I comunisti internazionalisti sono per la sconfitta dell’imperialismo russo in Ucraina. L’Ucraina ha il diritto di ottenere armi per difendersi, anche se gli imperialismi statunitense ed europeo che le forniscono perseguono i loro obiettivi, che sono almeno quelli di mantenere l’Ucraina sotto la loro influenza. La sconfitta dell’Ucraina significherà lo schiacciamento del proletariato ucraino, il rafforzamento dell’imperialismo russo e della dittatura di Putin sul proletariato russo. Al contrario, la sconfitta dell’imperialismo russo aprirebbe la strada all’insurrezione del proletariato russo, permettendo al proletariato ucraino di organizzarsi e lottare per proprio conto! Questa è la nostra prospettiva!
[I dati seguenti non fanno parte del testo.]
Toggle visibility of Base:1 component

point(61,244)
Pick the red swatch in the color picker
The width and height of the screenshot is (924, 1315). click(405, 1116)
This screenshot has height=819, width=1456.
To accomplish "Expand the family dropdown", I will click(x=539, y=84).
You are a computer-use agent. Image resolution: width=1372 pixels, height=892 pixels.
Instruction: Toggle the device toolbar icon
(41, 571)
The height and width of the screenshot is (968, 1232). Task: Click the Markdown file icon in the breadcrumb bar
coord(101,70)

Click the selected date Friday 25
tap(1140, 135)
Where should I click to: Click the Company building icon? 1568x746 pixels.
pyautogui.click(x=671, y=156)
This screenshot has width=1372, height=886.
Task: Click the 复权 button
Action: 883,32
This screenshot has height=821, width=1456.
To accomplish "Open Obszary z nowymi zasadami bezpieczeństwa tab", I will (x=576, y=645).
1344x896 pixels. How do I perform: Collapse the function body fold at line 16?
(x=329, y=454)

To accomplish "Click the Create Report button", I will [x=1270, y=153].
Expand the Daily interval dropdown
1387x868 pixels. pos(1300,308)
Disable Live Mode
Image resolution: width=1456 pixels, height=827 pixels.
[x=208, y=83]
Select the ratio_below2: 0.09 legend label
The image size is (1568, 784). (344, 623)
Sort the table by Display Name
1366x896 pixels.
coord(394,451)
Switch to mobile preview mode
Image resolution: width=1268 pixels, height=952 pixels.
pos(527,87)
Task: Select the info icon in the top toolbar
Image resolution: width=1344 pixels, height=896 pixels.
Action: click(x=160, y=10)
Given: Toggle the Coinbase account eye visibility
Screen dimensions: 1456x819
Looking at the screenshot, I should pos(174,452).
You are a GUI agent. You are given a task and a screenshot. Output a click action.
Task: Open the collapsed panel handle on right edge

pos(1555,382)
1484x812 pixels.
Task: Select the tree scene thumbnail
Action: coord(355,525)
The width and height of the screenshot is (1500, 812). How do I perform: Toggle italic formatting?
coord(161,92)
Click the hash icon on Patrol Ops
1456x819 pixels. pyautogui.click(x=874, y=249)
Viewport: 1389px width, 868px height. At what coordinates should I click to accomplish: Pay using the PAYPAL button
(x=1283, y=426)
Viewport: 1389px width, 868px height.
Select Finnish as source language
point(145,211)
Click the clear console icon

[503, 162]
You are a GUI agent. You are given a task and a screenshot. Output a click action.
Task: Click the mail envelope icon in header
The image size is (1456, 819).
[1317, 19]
Gli imperialismi statunitense ed europeo hanno scatenato una serie di sanzioni contro la Russia, senza arrivare a privarsi delle forniture di gas e petrolio che restano indispensabili per i capitalismi europei. Si fa molto rumore sul congelamento dei beni degli oligarchi russi, ma da un lato questo congelamento non è certo un esproprio da parte del proletariato russo; dall’altro è abbastanza facilmente aggirabile grazie alla benevolenza dei vari paradisi fiscali verso le grandi fortune. D’altra parte, le sanzioni economiche, come l’embargo su alcune importazioni o esportazioni russe, colpiscono in primo luogo la popolazione russa, portando ad esempio alla disoccupazione di migliaia di lavoratori nelle fabbriche di automobili. E minacciano anche i lavoratori di tutto il mondo.

Inoltre, gli imperialismi occidentali stanno approfittando della situazione per aumentare il loro budget militare e rafforzare le basi militari della NATO intorno alla Russia, gli Stati Uniti hanno inviato 20.000 soldati in più in Europa, l’imperialismo francese ha inviato contingenti di soldati in Romania, etc.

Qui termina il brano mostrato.